What you are asked to do: Rewrite every line between the line holding "Where should I" and the end of the records, inclusive, including the requests, and multiply each coordinate in the answers by 2.6, rounding to whole numbers with halves rounded up. Leave the pictures out of your output.

:: Data excerpts ::

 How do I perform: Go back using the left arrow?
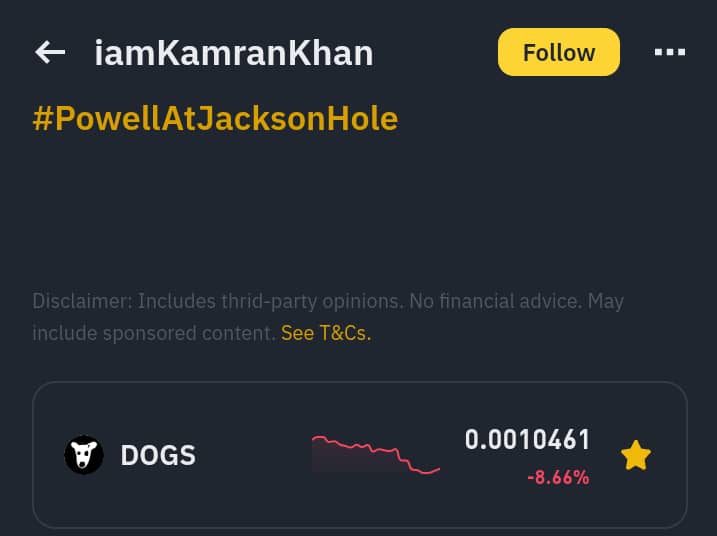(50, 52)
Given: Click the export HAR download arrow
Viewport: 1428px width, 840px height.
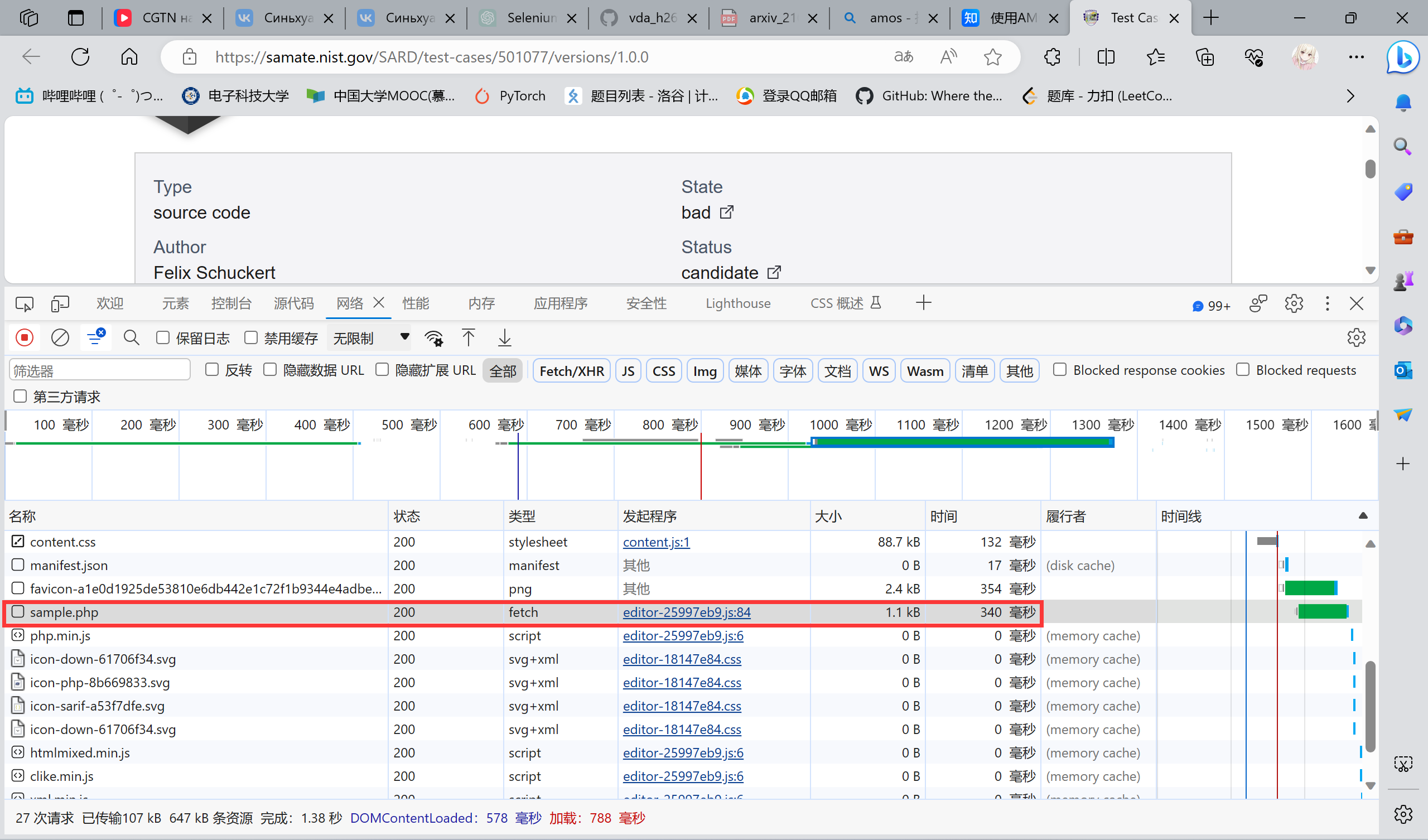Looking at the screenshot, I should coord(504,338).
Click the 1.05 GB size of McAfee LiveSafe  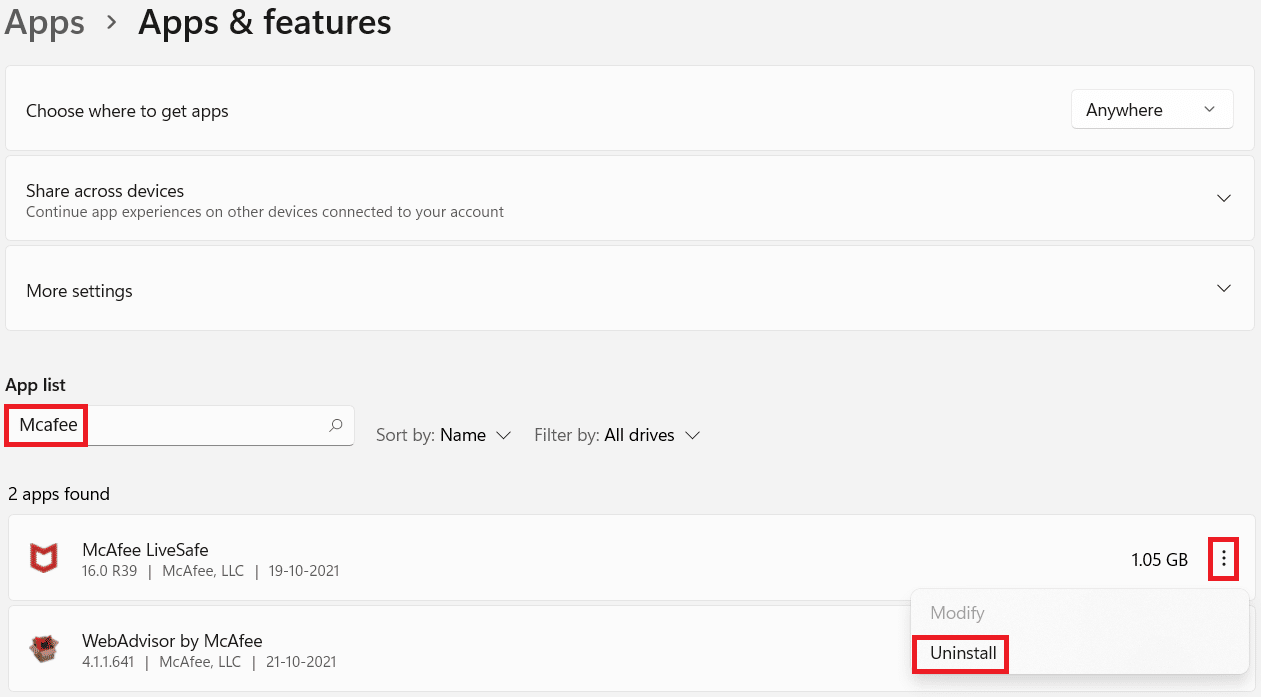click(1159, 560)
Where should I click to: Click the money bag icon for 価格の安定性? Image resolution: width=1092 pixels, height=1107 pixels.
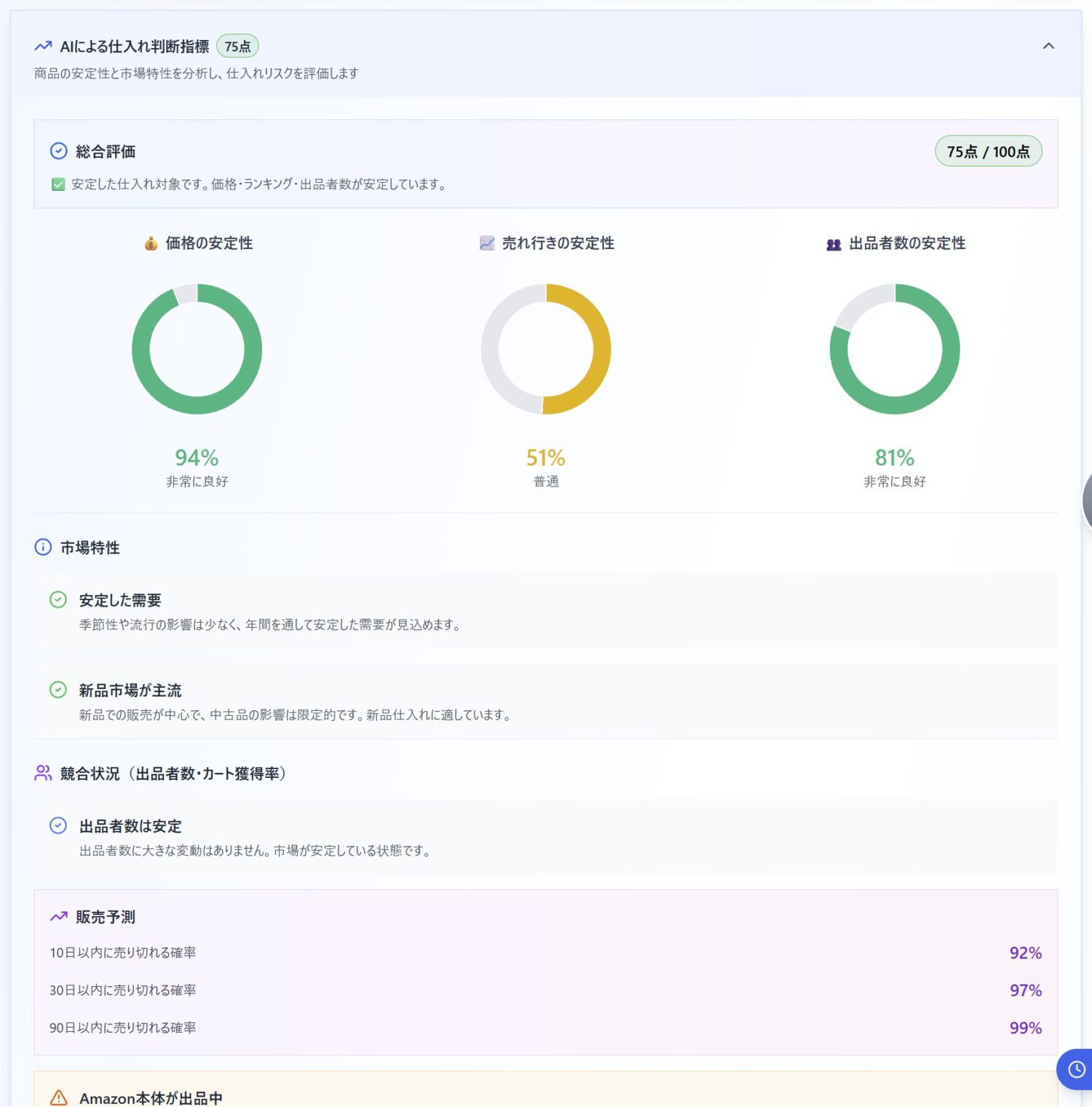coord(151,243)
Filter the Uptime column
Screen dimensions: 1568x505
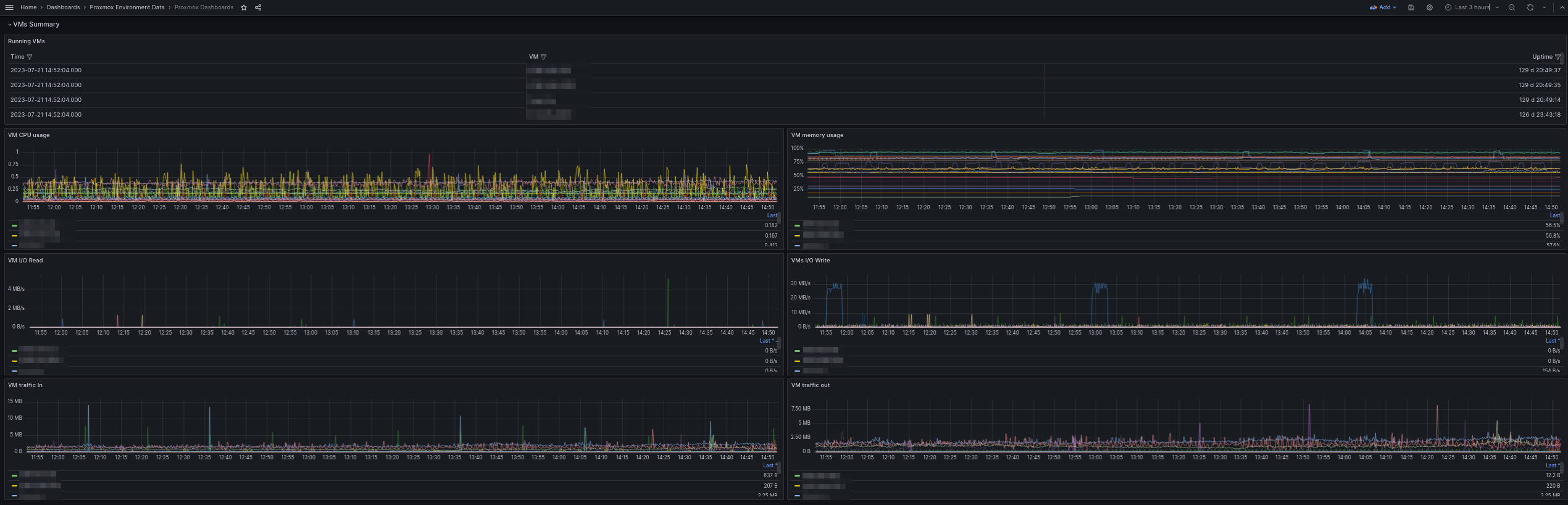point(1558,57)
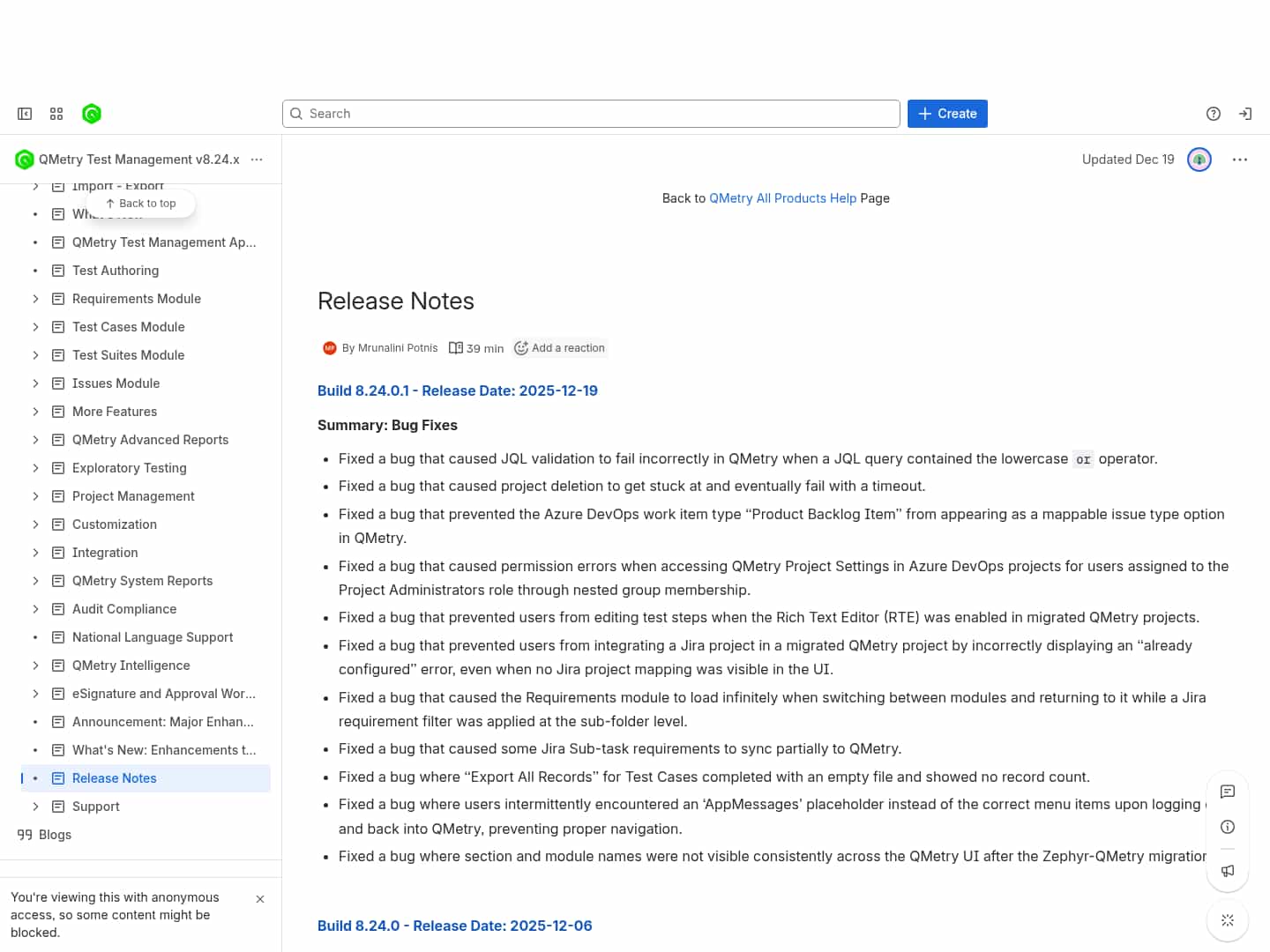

:::

Response to this task:
Where should I click to: Click the money bag icon for 価格の安定性? Image resolution: width=1092 pixels, height=1107 pixels.
coord(393,632)
Filter the Uptime column
Screen dimensions: 1568x505
point(4051,148)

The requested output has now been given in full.